- Orden de trabajo
Indica hasta qué año dejó Neubauer embargado en la Universidad de Yale el material de su investigación, según el texto sobre los trillizos separados.

- Texto proporcionado
====================

Una familia acomodada, una de clase media, otra de trabajadores. Buscaban diferencias en la crianza de los hijos con la misma genética para saber cómo afectaban el desarrollo. Hasta la aparente casualidad de la hermana mayor de la misma edad era parte del plan. El engaño era cada vez mayor. Los niños, los padres y sus hermanas, todo era parte del estudio: la agencia y Neubauer habían elegido minuciosamente a cada familia.
En la misma época que los trillizos, se reencontraron otras gemelas dadas en adopción en la agencia Wise. Se calcula que fueron unos ocho los pares de hermanos separados, pero nadie lo sabe, porque el estudio jamás se publicó. “Cuando Wright me lo contó pensé que era como lo que hicieron los nazis”, dice Bobby. “Nos separaron y nos estudiaron como ratas de laboratorio”, se lamenta David.
Con esa información, las fichas cierran. Durante toda su infancia, los trillizos habían recibido visitas periódicas de psicólogos que les hacían exámenes y preguntas, los filmaban mientras jugaban o andaban en bicicleta. Esas personas estudiaban a los chicos sabiendo que tenían hermanitos que vivían a pocos kilómetros de sus casas a los que no conocían.
Wright fue entonces más allá. Como psiquiatra, Neubauer, ¿no querría estudiar también la evolución de los trastornos mentales según el ambiente en el que creciera cada niño? La madre de las gemelas que manifestaron, ambas, con el tiempo, problemas de depresión, era esquizofrénica. Bobby y David sabían que era probable que su madre también sufriera alguna patología psiquiátrica.
Con la certeza de que, aunque pudieron llevar adelante vidas relativamente normales, fueron víctimas, los hermanos que sobrevivieron pasaron años intentando conocer los resultados del estudio. ¿Estaba el final de Eddy predestinado por su ADN, fue producto de la estricta crianza que recibió? Sin embargo, al morir en 2008, Neubauer dejó todo el material de su investigación –que data de 1960 a 1980– en la Universidad en Yale embargado hasta 2066 y solo accesible a la Junta Judía de Servicios para Familias y Niños.
Antes del éxito del documental de Wardle, nunca les permitieron abrir los registros a ellos ni a ninguno de los familiares y periodistas que lo solicitaron. Cuando lo hicieron, Bobby y David no encontraron ninguna conclusión formal porque los informes están redactados de forma impersonal.
La pregunta para ellos, todavía está en el aire: ¿por qué sus vidas resultaron tan diferentes? “No necesito leerlo en ningún lado –dice Bobby– que fuéramos iguales no significa que la biología marcara nuestro destino. Lo que nos definió fue la crianza”. David agrega: “¿Vamos en la dirección que determinan nuestros genes? Yo creo que si estoy vivo es por la educación que me dio la familia en la que crecí”.
Lo cierto es que cada una de sus familias, seguramente, hizo lo que consideró que era mejor con los recursos que tenía. “El padre de David pensaba que su hijo era maravilloso y estaba muy orgulloso de él; el de Bobby estaba muy ocupado y lo cuidaba tanto como podía; Elliot Galland, el padre de Eddy, era más rígido, el que ponía las reglas”, relata un psicólogo que fue asistente de la investigación cuando tenía 24 años y hoy se siente culpable de haber sido parte.
También Elliot Galland se siente culpable por la tragedia de su hijo “Muchas veces me pregunto si fallé como padre, quizá no le enseñé cómo vivir”, dice devastado. Pero, si la genética apenas predispone, ¿se puede hablar realmente del resultado de la crianza, o más bien de todos los factores culturales a los que estuvo expuesto? Tal vez, lo más oportuno, sea decir que Eddy Galland –igual que Bobby, David, y decenas de chicos cuyos nombres jamás conoceremos– fue una víctima de la más horrible de las manipulaciones, la de ser deshumanizado, en palabras de sus propios hermanos, “como una rata de laboratorio”.

====================

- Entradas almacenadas
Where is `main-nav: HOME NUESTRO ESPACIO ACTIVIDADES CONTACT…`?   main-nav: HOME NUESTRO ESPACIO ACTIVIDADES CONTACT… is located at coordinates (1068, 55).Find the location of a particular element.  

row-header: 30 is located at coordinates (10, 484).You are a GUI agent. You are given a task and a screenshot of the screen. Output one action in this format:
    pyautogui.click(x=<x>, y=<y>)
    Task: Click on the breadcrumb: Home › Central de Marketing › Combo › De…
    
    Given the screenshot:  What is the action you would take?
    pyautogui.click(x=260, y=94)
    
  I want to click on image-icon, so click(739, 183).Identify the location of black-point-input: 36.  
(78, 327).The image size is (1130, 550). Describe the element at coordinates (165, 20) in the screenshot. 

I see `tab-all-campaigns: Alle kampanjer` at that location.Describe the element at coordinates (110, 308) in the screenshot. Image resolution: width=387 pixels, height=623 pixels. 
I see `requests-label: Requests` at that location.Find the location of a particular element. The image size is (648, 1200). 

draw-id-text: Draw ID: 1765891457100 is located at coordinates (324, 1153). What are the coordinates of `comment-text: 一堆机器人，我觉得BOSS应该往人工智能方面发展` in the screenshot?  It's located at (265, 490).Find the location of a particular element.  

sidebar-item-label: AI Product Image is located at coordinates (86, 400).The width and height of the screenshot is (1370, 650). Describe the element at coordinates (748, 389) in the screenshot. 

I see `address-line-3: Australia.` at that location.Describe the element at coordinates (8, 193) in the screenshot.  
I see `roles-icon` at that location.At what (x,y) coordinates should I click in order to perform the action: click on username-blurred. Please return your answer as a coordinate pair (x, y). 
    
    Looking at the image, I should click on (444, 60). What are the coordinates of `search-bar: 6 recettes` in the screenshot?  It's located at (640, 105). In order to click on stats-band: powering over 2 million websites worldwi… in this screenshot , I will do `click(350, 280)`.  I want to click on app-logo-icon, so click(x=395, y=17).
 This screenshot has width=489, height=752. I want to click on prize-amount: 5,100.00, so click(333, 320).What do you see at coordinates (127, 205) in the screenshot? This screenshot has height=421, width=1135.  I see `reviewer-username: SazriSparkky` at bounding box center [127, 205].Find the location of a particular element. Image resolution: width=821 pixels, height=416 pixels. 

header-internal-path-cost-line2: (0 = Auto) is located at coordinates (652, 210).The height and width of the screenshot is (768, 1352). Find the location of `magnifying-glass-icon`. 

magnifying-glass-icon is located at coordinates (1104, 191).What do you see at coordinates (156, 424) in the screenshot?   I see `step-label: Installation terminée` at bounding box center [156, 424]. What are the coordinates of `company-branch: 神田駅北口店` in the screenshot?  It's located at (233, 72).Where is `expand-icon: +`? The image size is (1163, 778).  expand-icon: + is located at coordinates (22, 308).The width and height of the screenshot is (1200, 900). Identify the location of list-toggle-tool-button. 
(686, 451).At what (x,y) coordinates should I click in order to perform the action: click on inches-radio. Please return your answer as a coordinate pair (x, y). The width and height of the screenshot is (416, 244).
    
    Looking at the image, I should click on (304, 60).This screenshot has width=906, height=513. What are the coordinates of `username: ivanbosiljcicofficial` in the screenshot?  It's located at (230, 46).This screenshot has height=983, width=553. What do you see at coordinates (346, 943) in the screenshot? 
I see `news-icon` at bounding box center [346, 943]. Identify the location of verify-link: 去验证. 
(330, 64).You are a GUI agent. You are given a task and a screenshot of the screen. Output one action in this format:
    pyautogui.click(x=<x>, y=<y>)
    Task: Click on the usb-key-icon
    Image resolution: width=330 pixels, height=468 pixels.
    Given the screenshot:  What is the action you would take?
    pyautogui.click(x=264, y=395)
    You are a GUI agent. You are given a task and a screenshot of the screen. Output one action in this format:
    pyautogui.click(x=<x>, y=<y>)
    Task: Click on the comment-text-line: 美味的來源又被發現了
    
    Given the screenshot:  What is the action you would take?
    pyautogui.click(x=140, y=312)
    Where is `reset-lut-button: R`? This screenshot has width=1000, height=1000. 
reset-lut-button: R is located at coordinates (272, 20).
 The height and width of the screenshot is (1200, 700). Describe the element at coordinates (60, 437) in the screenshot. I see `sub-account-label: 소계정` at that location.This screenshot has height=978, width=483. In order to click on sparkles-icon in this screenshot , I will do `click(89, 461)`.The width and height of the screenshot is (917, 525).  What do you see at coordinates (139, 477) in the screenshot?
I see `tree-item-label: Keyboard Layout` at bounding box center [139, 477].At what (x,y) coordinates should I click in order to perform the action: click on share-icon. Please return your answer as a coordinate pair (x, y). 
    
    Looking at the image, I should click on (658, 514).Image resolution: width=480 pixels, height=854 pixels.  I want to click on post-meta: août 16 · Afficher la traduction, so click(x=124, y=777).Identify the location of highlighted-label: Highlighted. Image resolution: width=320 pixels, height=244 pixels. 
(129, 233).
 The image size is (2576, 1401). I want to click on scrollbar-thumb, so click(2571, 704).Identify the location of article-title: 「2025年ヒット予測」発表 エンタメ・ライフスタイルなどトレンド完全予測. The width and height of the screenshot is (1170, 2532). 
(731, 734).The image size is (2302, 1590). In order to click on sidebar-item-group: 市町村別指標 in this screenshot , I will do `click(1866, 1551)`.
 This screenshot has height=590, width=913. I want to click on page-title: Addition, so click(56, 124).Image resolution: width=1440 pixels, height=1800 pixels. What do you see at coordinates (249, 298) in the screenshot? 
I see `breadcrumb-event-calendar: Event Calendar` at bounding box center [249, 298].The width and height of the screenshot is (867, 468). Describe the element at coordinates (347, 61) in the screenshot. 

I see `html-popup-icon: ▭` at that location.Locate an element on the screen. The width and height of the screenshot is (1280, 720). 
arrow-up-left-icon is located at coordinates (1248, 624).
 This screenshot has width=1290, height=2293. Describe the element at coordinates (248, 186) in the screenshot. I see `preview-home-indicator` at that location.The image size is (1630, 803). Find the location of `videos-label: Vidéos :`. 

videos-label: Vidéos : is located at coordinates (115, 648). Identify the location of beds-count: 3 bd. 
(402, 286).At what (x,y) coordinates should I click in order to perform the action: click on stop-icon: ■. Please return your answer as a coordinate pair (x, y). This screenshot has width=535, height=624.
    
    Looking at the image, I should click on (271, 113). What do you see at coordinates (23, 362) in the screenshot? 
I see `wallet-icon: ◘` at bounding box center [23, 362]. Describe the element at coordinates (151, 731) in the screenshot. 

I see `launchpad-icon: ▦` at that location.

====================

- Solución escrita
Hasta 2066.